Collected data
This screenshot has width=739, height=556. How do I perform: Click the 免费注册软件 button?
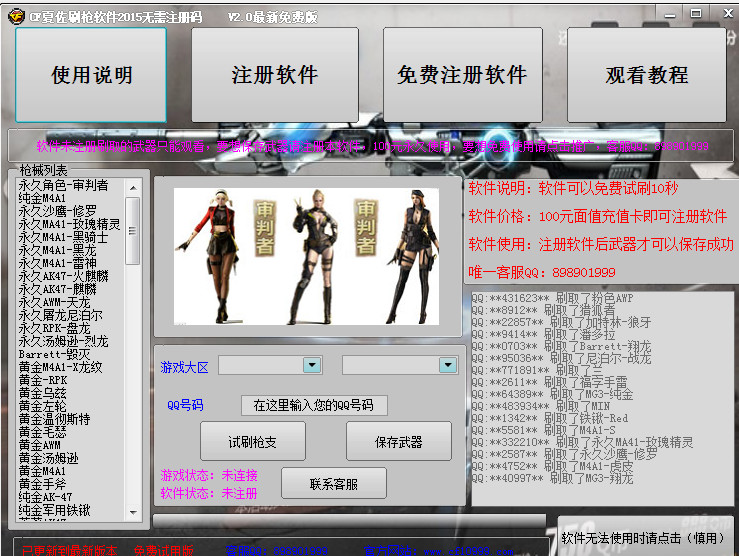tap(461, 75)
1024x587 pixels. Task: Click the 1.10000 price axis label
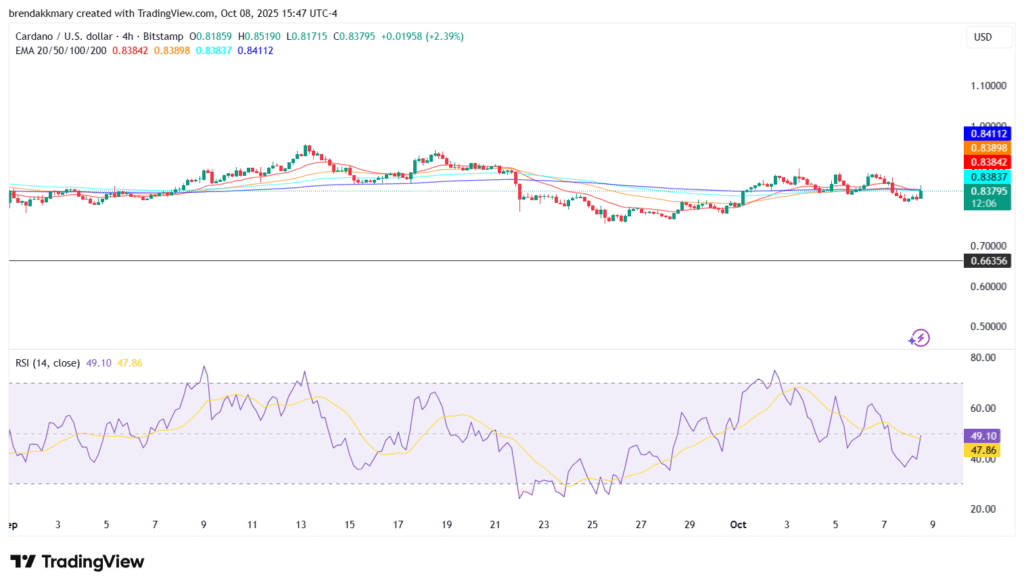pos(987,86)
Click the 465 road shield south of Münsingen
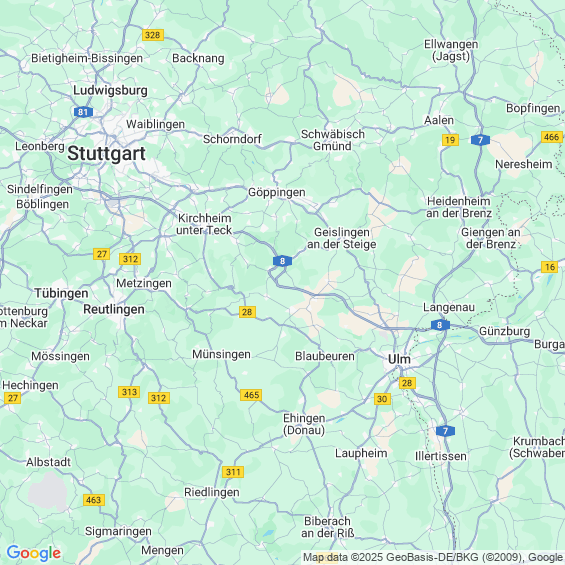Viewport: 565px width, 565px height. click(x=251, y=395)
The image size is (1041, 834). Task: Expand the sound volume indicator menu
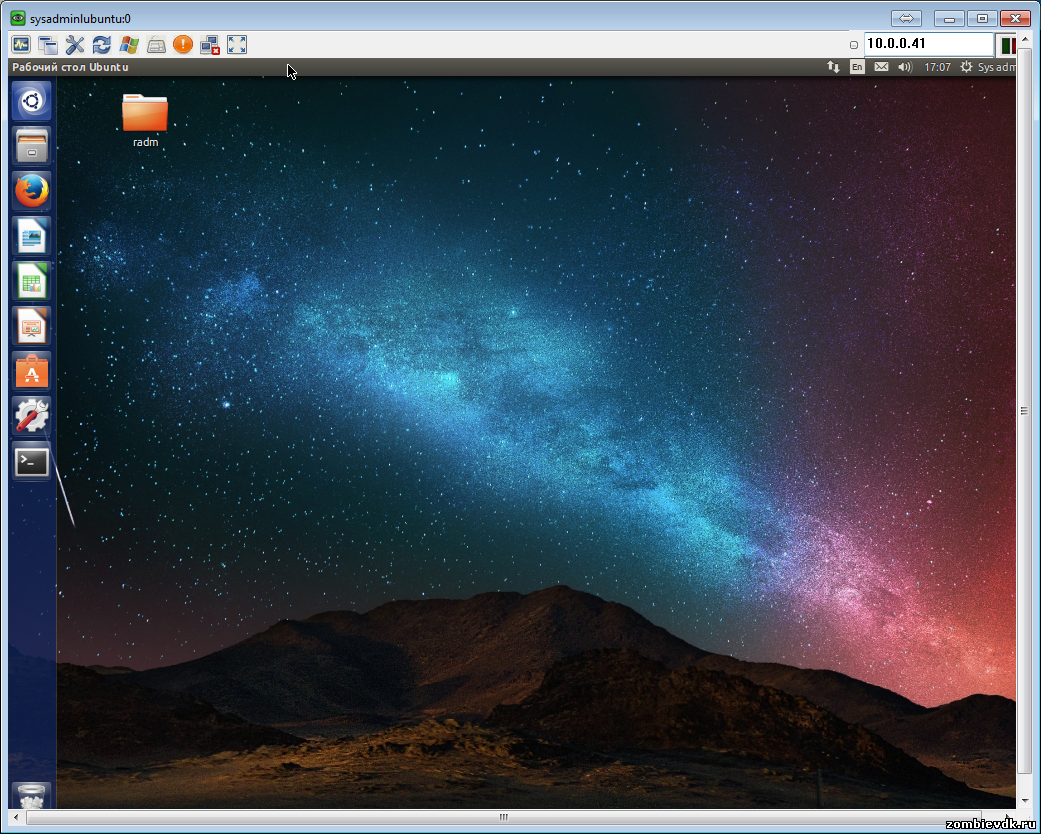905,67
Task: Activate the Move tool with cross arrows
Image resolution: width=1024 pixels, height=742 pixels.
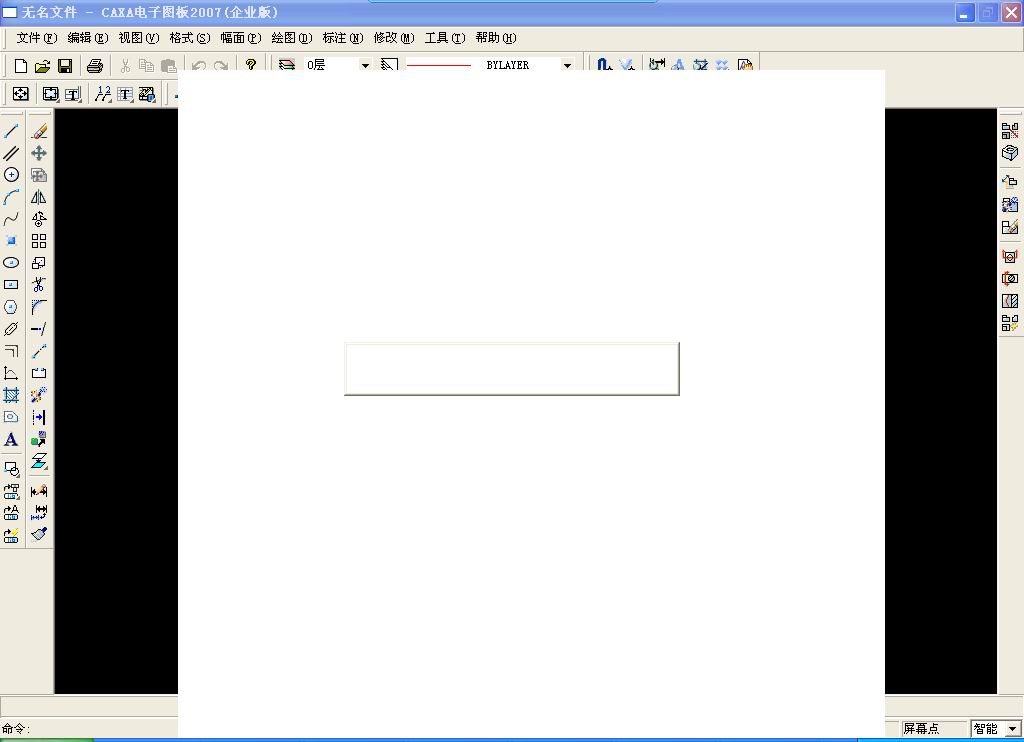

INSTRUCTIONS FOR THE TASK | Print the data above in full and exactly as it appears, skipping the pictures.

ANSWER TO THIS EXERCISE |
This screenshot has width=739, height=556. How do I perform: Click the 免费注册软件 button?
tap(461, 75)
1024x587 pixels. Task: Click the 1.10000 price axis label
pos(987,86)
Click the 465 road shield south of Münsingen
Viewport: 565px width, 565px height. click(x=251, y=395)
The image size is (1041, 834). Task: Expand the sound volume indicator menu
905,67
Task: Activate the Move tool with cross arrows
Image resolution: width=1024 pixels, height=742 pixels.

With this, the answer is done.